• EXERCISE INSTRUCTIONS:
[A] Answer these from the passage about the Rams and Bears, one line each:
(i) Which Rams player intercepted Caleb Williams in overtime?
(ii) According to Next Gen Stats, how many air yards did the throw to Cole Kmet travel?
(iii) What nickname does Harrison Mevis carry?
[B] Quote the passage about the Rams and Bears word for word, beginning at the words "Los Angeles took" and stopping after "hated the 49ers.".

• DOCUMENT EXCERPT:
But revenge? Revenge doesn’t need logic. Revenge doesn’t care about rosters or geography or the passage of time. Revenge is pure. Primal. It’s the thing that makes grown men scream at television sets and paint their faces in team colors and convince themselves that this time—damn near 40 years later—somehow matters.

Because some scars don’t heal.

Not even the pope himself—a noted Chicago sports fan—dragged from the Vatican and forced to intercede, could save the Chicago Bears.

Fourth-and-4 from the Rams’ 14. Twenty-seven seconds. Caleb Williams—anointed savior, Heisman winner, the latest quarterback drafted to absolve Chicago of its original sins—heaves a prayer off his back foot that somehow, inexplicably, improbably, finds Cole Kmet in the end zone. 17-17. Eighteen seconds remaining. The throw travels 51.2 air yards, per Next Gen Stats, because of course we measure such things now. And Bears fans, that masochistic congregation, allow themselves the dangerous luxury of hope. Of thinking perhaps the cosmos has finally exhausted its cruelty budget.

It hadn’t.

Overtime arrived. The Rams went three-and-out, punted, and handed Chicago the ball at midfield. This was it—the moment destiny had been preparing for. Except Williams, who’d just conjured magic, now conjured disaster. An overthrown pass over the middle. A diving interception by Rams safety Kam Curl with 6:47 left. The kind of throw that makes you wonder if the football gods aren’t just indifferent, but actively cruel.

Los Angeles took over at their own 22 and Matt Stafford led a march downfield like whispered secrets cutting through silence—methodical, ruthless, inevitable. They reached the Chicago 24 before kicker Harrison Mevis— with a physique like Ernest Hemingway and nicknamed the “Thicker Kicker”–trotted onto the field and drilled the game-winner, sending the Rams to the NFC Championship and the Bears back to their familiar corner of despair.

Still cold as shit, but a different ending. Different city. Different decade.

Same exquisite agony.

The Rams, the 49ers, and the Beautiful Stupidity of Conviction

I’ve always hated the 49ers.

And they—meaning the 49ers, their fans, the entire Bay Area apparatus of smugness and fog and sourdough-based self-satisfaction—have always hated the Rams right back, which creates this beautiful, terrible equilibrium, this mutually assured animosity that’s been humming along for three-quarters of a century now like some vast engine that we all keep stoking because, what else are we going to do? Find meaning in our work? Connect authentically with our inner child? Please.

• DATA SUPPLIED:
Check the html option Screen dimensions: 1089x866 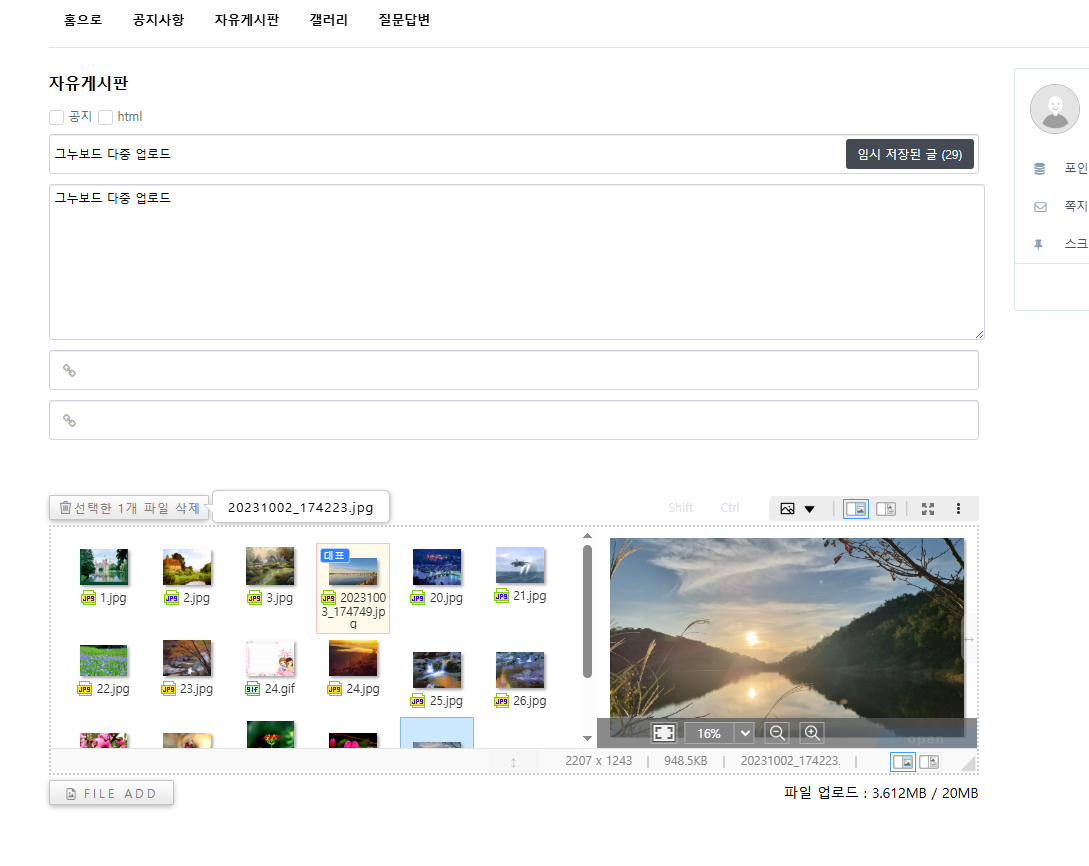click(106, 117)
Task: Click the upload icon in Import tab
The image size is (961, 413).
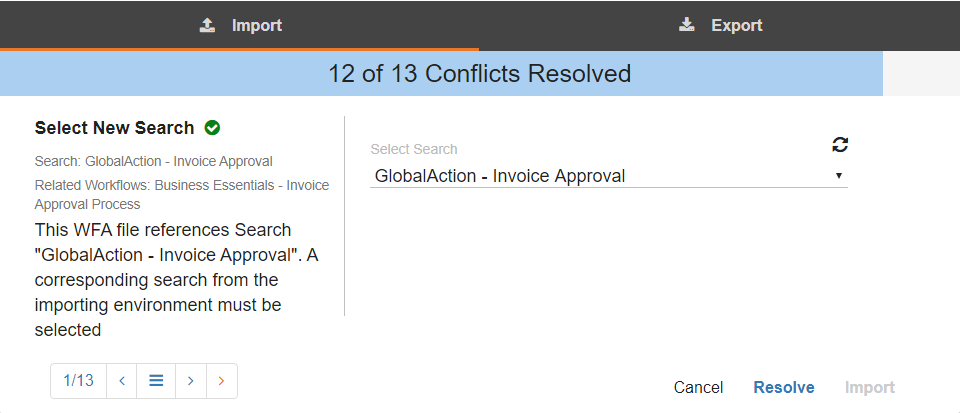Action: click(207, 25)
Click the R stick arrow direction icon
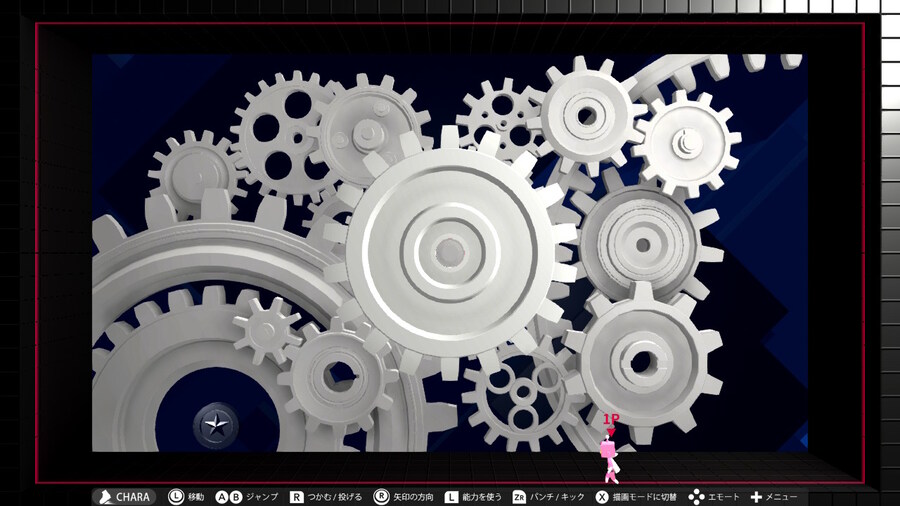This screenshot has width=900, height=506. pyautogui.click(x=381, y=496)
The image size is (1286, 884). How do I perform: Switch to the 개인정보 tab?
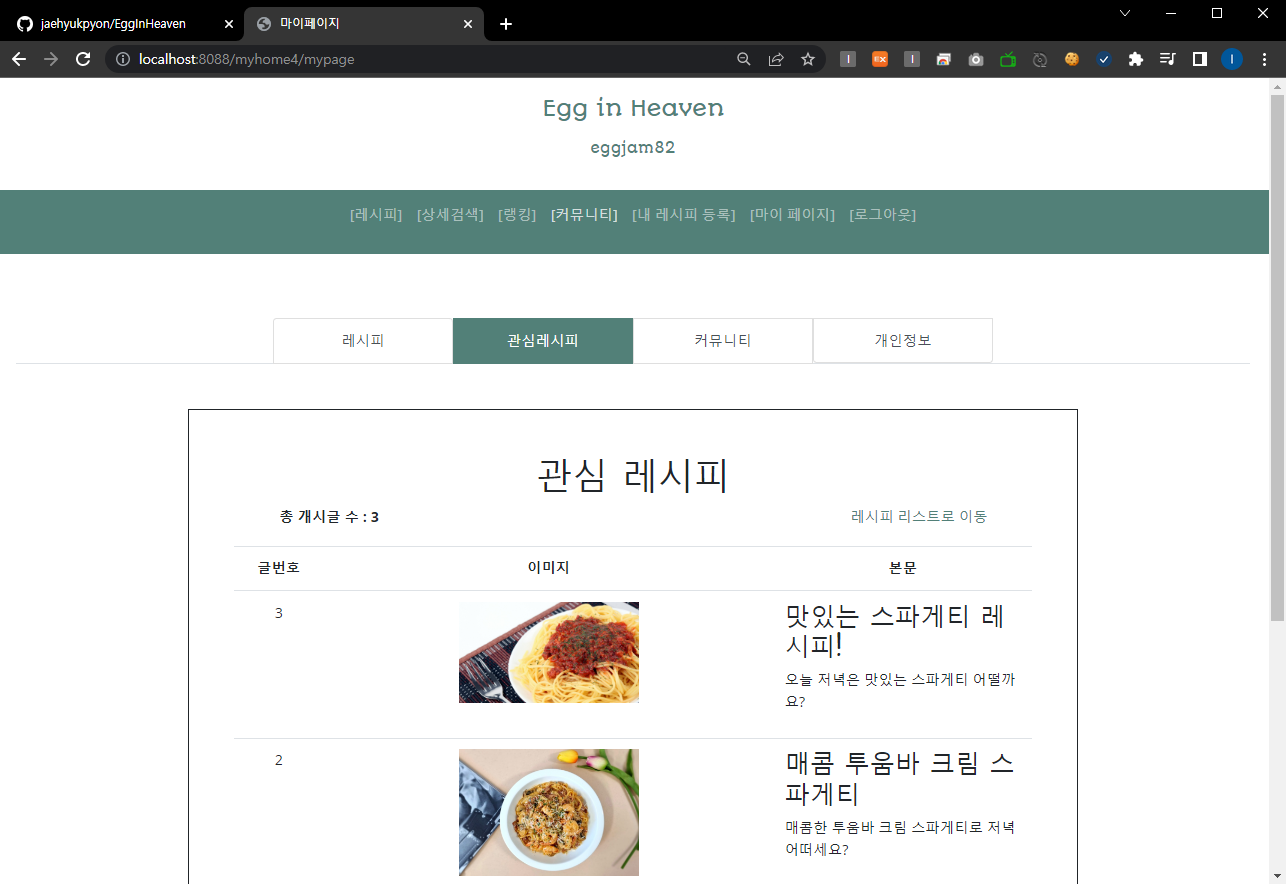(902, 340)
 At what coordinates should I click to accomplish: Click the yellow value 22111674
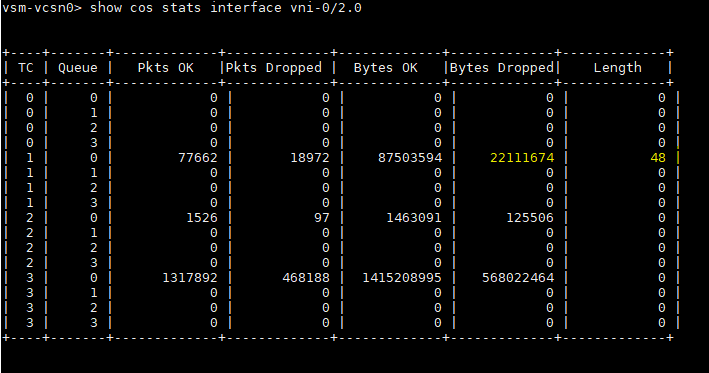coord(522,158)
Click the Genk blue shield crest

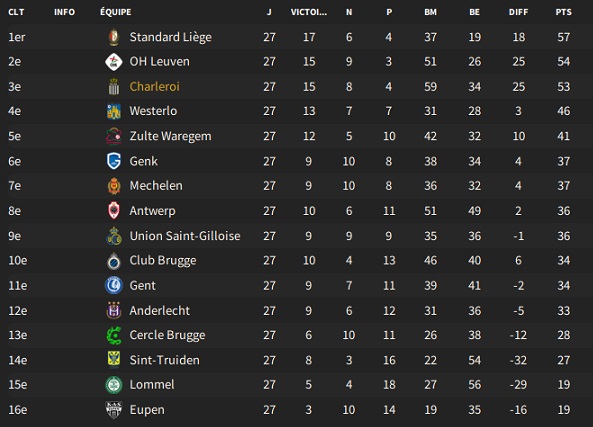tap(114, 161)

• RESULTS IN ORDER:
[A]
(i) Kam Curl
(ii) 51.2 air yards
(iii) The "Thicker Kicker"

[B]
Los Angeles took over at their own 22 and Matt Stafford led a march downfield like whispered secrets cutting through silence—methodical, ruthless, inevitable. They reached the Chicago 24 before kicker Harrison Mevis— with a physique like Ernest Hemingway and nicknamed the “Thicker Kicker”–trotted onto the field and drilled the game-winner, sending the Rams to the NFC Championship and the Bears back to their familiar corner of despair.

Still cold as shit, but a different ending. Different city. Different decade.

Same exquisite agony.

The Rams, the 49ers, and the Beautiful Stupidity of Conviction

I’ve always hated the 49ers.